Chop saws...pros 'n' cons

DDKohler

Grumbler
Joined
Jan 1, 2004
Posts
17
Location
Edinburgh, Scotland
Having just returned to framing after a 20 year absence, I have decided to try and go it alone at some point in the future. Having looked at equipment until my head was fit to burst, not to mention my wallet, I have several questions. The main one at the moment is what we over this side of the pond call 'chop-saw's.' I used one many years ago, but mainly for mouldings that were to big to cut on the morso. But, i have to be honest, I'm going to have to give the morso a miss due to it's expense and have therefore decided to go with the 'chop saw.' I'm going to sound like a typical Scottish idiot, but what would one look for in a good/ relatively cheap saw? What rpm? And does the dust extraction really work? Do any of you chaps use chop saws, as apposed to the morso? Any advice on setting up cheaply would be much appreciated! thanks, Doug.
 
Welcome to the Grumble.

When I started 20 years ago, the shop I took over had only a Jyden chopper. We stil lhave it.

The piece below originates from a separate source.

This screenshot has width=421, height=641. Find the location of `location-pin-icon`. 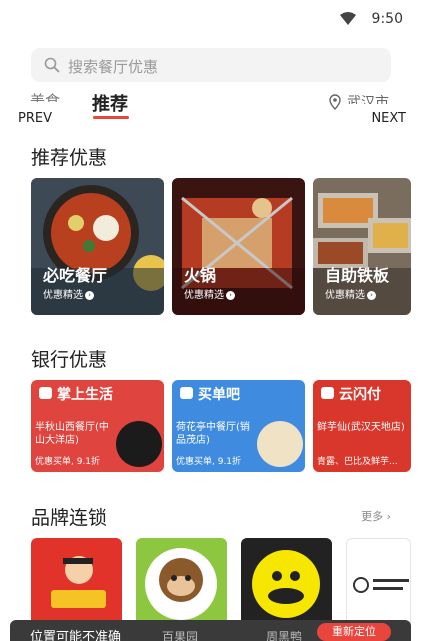

location-pin-icon is located at coordinates (335, 102).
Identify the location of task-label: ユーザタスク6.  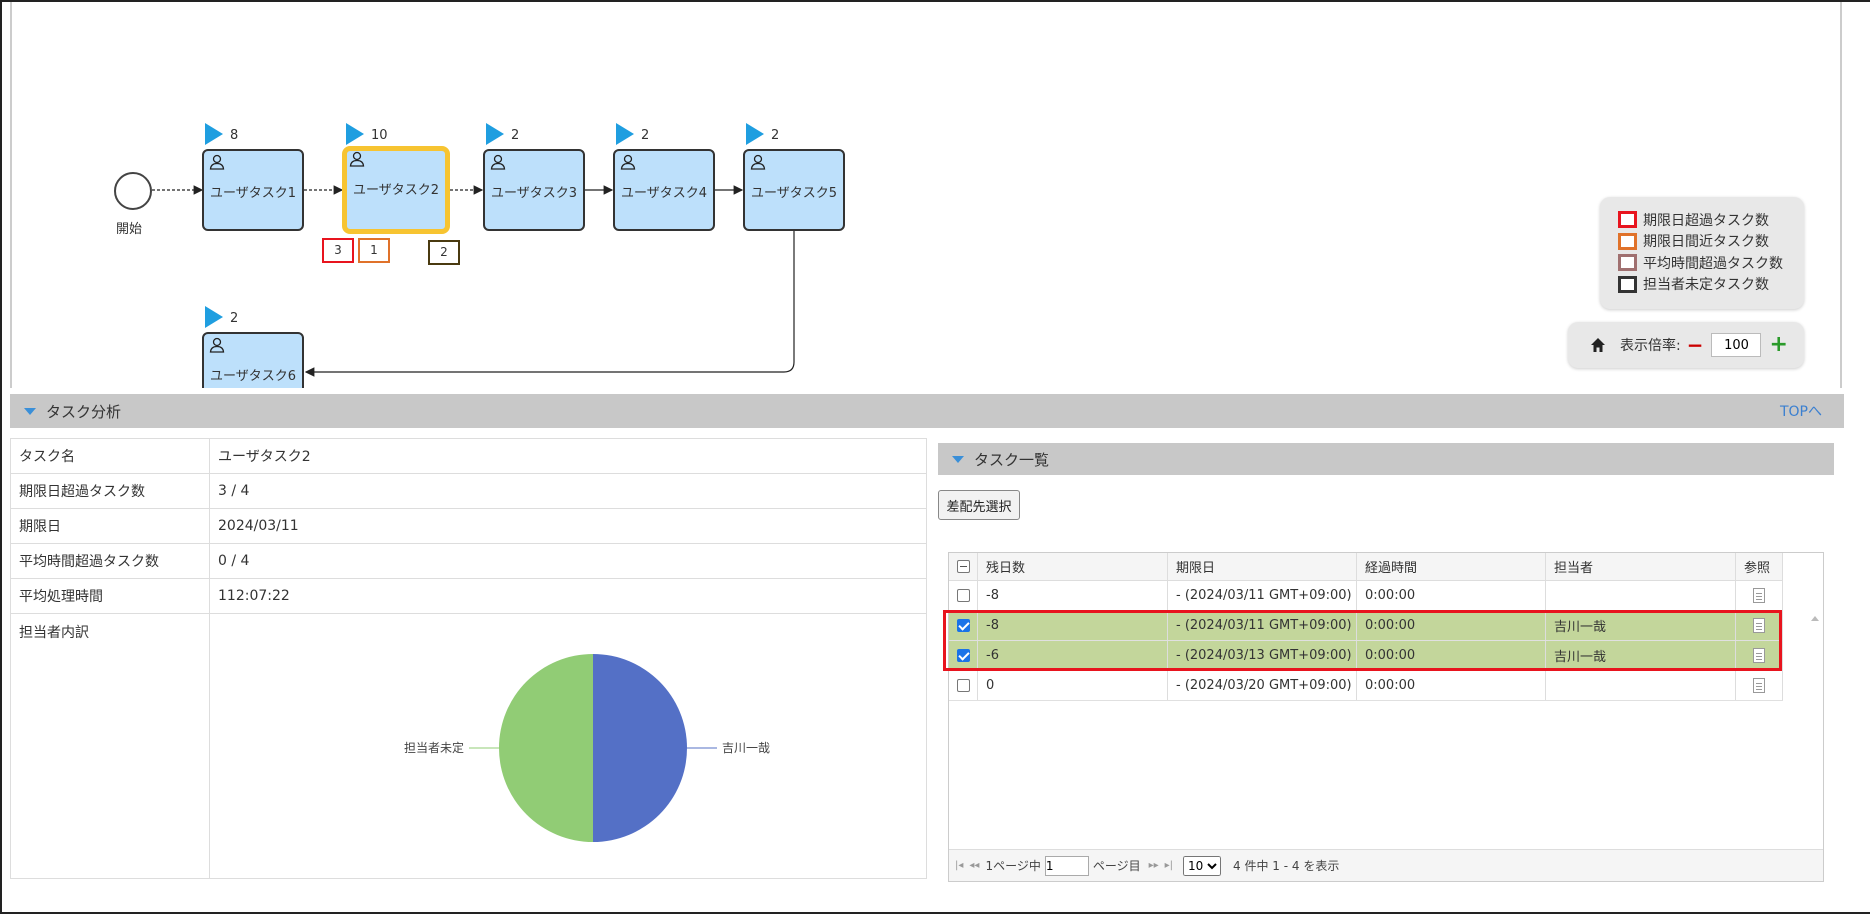
(252, 376).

Good equipment will last a livetime or more.

We currently mostly use a double miter saw that was purchased used (Pistorius M 200). It will last another 50 years! It does a good job and is fast, but it is big and expensive. Isn't there a trade show south of you in the Spring in England? If so I would go and see what the vendors have as the latest and the greatest.

For the budget minded, look at a miter saw or sliding miter saw with a specialized in feed / out feed measuring gauge. The measuring gauge ease of use is a "must have". Next look at the quality of the angle adjustment and its locking feature.

Here in the States there has been a trend to the larger size mouldings. 4"-5" (10-13cm) is not uncommon. Make sure the the saw will cut a moulding that size. That is why I also suggested a sliding miter saw.

Also, do not skimp on the saw blades. We use a 80 carbide tooth blade that is ment for wood only. They cost about $200 each.
 
Doug, Welcome to the Grumble and back into framing.
There are several seasoned framers on this forum that used and still use relatively inexpensive equipment to cut their mouldings. A decent quality power miter box and a calibrated bench will serve you well if you take Jerome's advice and get Framerguy to once again post his tutorial on fine tuning one of these saws.
It's really best you buy 2 saws though, so you can have each dedicated to one angle.
 
Hi Doug

Welcome to the Grumble.

If you can you should try and make the Spring Fair at the NEC Birmingham www.springfair.com there is a whole hall devoted to picture framing, it’s the show to go to start your reintroduction to framing.

This is the link to some of the exhibitors who sell picture framing equipment….. “Little Back Book list”
http://www.blackbooklive.com/SF04/

In particular you should look out for Lion and Wessex they fight it out at this show to try and be the least expensive for equipment……..I have being astonished at some of the deals available……wayyyyyyyyy below list price on lots of gear.

You should also try Loot you may find some second hand equipment for sale……..and I’m sure Reynard your fellow Scot on the Grumble will give you some directions as to what your best options are in Scotland…… the other thing to do is keep an eye on www.buyandsell.ie this is the Irish version of Loot you may find some equipment for sale there…….with the way the Euro is against Sterling you could get a very good barging even if you have to hire a van and make a trip over to collect.

Good luck with your venture and if you want any further help let me know.

Rgs

Dermot

[ 01-03-2004, 04:38 PM: Message edited by: Dermot ]
 
Doug,

Welcome to the Grumble where you will get more information on any subject than you ever thought existed!!! ;)

Before asking me to spout off again about zeroing in a miter saw, try a search (click on "search" at the top of this page) and type in "chop saws" and you will find an entire evening's worth of good reading on most of your questions about chop saws. My methods for calibrating a saw should be buried in there somewhere too.

It will pay off immensely to take a little time and closely check out whatever type of saw system you decide to buy. Make sure that it is cutting a true vertical and a true 45 degree angle. Nothing more or less is acceptable in my shop. If you are careful about the calibration of your saws, keep really sharp blades on them at all times, and don't chop anything but picture frame moulding on them, (hedge posts with buried nails and barb wire is a definite NO NO!!), your need for any backup system to touch up miters should be minimal.

I intend to buy a miter sander this year but it won't be used as much for wood as it will for metals. I have sold more metals down here in my new shop since July than I sold at my old location up North in 2 years!! Not that I like them but the jobs help pay the bills. Given my "druthers", I'd pull every metal off the display and make that much more room for some neat wood samples. But that's just me.

Good luck on your search for answers.